Canadian Annual Review of Politics and Public Affairs, 1988

Description

362 pages
Contains Index
$70.00
ISBN 0-8020-5849-3
DDC 320.9'71'005

Year

1995

Contributor

Edited by David Leyton-Brown
Reviewed by J.L. Granatstein

J.L. Granatstein is a professor of history at York University, the
co-author of the Dictionary of Canadian Military History and Empire to
Umpire: Canada and the World to the 1990s, and the author of The Good
Fight.

Review

The Canadian Annual Review is an old and honorable series; its volumes
constitute an invaluable record of events and trends—the single best
guide to 20th-century Canada. Unfortunately, the CAR has fallen behind;
no longer does its annual volume turn up in the following year as it did
for so long. Thus the 1988 volume appeared in 1995, and subsequent
volumes will have to appear with increasing frequency if the series’
utility is not to be lost.

Worse, this volume on the great Free Trade election year of 1988 is
uncommonly dreary in tone and odd in organization. The lead article on
politics begins with the election and only then goes back to the Free
Trade Agreement. That seems curiously unrelated to the necessary
chronology.

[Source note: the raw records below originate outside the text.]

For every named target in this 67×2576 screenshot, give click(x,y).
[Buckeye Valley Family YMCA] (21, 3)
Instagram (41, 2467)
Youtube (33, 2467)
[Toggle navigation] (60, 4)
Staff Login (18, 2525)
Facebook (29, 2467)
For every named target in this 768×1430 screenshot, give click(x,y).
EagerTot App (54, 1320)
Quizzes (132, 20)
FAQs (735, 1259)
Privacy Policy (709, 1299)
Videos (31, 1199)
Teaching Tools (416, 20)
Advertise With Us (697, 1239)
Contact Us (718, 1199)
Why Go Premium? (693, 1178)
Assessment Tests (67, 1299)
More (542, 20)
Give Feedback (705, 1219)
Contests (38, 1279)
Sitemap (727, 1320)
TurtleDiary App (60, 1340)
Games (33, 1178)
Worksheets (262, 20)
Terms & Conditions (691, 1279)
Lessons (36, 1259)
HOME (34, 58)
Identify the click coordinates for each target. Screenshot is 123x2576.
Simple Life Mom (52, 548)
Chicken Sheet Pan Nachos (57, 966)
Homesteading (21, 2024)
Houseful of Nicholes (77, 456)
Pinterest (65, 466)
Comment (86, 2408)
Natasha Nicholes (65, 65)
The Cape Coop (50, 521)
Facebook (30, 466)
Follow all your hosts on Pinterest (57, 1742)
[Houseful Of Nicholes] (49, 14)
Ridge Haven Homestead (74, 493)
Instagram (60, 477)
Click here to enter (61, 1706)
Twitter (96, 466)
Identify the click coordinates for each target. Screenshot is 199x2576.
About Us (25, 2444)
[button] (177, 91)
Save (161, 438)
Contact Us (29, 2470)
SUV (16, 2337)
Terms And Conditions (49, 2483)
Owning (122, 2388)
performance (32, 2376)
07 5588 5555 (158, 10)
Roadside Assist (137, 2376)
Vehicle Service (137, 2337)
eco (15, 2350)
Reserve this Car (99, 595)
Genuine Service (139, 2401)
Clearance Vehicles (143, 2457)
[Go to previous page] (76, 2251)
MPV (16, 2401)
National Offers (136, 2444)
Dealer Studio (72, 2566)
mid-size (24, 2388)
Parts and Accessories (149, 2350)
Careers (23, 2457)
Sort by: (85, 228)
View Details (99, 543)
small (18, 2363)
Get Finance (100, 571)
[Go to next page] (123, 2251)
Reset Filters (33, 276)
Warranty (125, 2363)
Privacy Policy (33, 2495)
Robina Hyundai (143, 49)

Still, there are chapters on federal–provincial relations,
foreign affairs and defence, and each of the provinces as well as a list
of important obituaries. No other single volume has this range.

The CAR may be past its glory days, in other words, but it still
matters. Its pages constitute an authoritative record, well larded with
quotes from the press, the politicians, and the experts, and no
researcher’s library can be considered complete without it.